_Problem to solve:_
The full set of entries below should be transcribed exactly.

_Data under study:_
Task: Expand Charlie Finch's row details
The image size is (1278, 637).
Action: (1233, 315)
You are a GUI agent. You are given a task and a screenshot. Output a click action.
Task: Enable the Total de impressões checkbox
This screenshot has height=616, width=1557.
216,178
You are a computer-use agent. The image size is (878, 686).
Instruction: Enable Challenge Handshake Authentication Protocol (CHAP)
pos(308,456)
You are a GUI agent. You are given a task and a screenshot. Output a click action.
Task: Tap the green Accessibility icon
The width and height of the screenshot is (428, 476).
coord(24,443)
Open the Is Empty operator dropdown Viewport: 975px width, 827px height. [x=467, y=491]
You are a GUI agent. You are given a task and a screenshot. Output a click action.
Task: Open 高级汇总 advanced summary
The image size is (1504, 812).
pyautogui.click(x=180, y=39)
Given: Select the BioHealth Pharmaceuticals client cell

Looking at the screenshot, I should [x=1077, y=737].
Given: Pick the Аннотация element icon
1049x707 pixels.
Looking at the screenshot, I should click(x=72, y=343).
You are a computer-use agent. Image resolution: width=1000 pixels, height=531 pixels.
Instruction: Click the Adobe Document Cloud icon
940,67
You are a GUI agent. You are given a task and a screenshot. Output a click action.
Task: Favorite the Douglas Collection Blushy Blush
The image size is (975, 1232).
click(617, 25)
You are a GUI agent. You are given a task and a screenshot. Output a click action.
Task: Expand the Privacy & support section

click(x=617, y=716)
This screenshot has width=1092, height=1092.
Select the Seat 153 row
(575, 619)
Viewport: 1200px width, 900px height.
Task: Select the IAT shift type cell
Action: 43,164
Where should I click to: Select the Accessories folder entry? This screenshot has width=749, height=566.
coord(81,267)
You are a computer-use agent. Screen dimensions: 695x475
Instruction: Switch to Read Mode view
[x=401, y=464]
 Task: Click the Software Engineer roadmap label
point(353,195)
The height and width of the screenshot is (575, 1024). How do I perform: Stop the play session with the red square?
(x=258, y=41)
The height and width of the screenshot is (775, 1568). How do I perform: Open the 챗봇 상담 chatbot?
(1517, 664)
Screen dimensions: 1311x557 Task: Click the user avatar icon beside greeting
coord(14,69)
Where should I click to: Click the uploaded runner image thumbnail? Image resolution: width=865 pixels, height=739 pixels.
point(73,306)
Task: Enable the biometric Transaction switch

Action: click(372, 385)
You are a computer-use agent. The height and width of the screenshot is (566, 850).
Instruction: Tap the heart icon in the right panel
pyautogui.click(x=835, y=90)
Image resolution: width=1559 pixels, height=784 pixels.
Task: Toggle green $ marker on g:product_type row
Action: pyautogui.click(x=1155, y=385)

_Written response:_
Task: Expand Charlie Finch's row details
The image size is (1278, 637).
Action: (1233, 315)
You are a GUI agent. You are given a task and a screenshot. Output a click action.
Task: Enable the Total de impressões checkbox
This screenshot has height=616, width=1557.
216,178
You are a computer-use agent. The image size is (878, 686).
Instruction: Enable Challenge Handshake Authentication Protocol (CHAP)
pos(308,456)
You are a GUI agent. You are given a task and a screenshot. Output a click action.
Task: Tap the green Accessibility icon
The width and height of the screenshot is (428, 476).
coord(24,443)
Open the Is Empty operator dropdown Viewport: 975px width, 827px height. [x=467, y=491]
You are a GUI agent. You are given a task and a screenshot. Output a click action.
Task: Open 高级汇总 advanced summary
The image size is (1504, 812).
pyautogui.click(x=180, y=39)
Given: Select the BioHealth Pharmaceuticals client cell

Looking at the screenshot, I should [x=1077, y=737].
Given: Pick the Аннотация element icon
1049x707 pixels.
Looking at the screenshot, I should click(x=72, y=343).
You are a computer-use agent. Image resolution: width=1000 pixels, height=531 pixels.
Instruction: Click the Adobe Document Cloud icon
940,67
You are a GUI agent. You are given a task and a screenshot. Output a click action.
Task: Favorite the Douglas Collection Blushy Blush
The image size is (975, 1232).
click(617, 25)
You are a GUI agent. You are given a task and a screenshot. Output a click action.
Task: Expand the Privacy & support section

click(x=617, y=716)
This screenshot has width=1092, height=1092.
Select the Seat 153 row
(575, 619)
Viewport: 1200px width, 900px height.
Task: Select the IAT shift type cell
Action: 43,164
Where should I click to: Select the Accessories folder entry? This screenshot has width=749, height=566.
coord(81,267)
You are a computer-use agent. Screen dimensions: 695x475
Instruction: Switch to Read Mode view
[x=401, y=464]
 Task: Click the Software Engineer roadmap label
point(353,195)
The height and width of the screenshot is (575, 1024). How do I perform: Stop the play session with the red square?
(x=258, y=41)
The height and width of the screenshot is (775, 1568). How do I perform: Open the 챗봇 상담 chatbot?
(1517, 664)
Screen dimensions: 1311x557 Task: Click the user avatar icon beside greeting
coord(14,69)
Where should I click to: Click the uploaded runner image thumbnail? Image resolution: width=865 pixels, height=739 pixels.
point(73,306)
Task: Enable the biometric Transaction switch

Action: click(372, 385)
You are a computer-use agent. The height and width of the screenshot is (566, 850).
Instruction: Tap the heart icon in the right panel
pyautogui.click(x=835, y=90)
Image resolution: width=1559 pixels, height=784 pixels.
Task: Toggle green $ marker on g:product_type row
Action: pyautogui.click(x=1155, y=385)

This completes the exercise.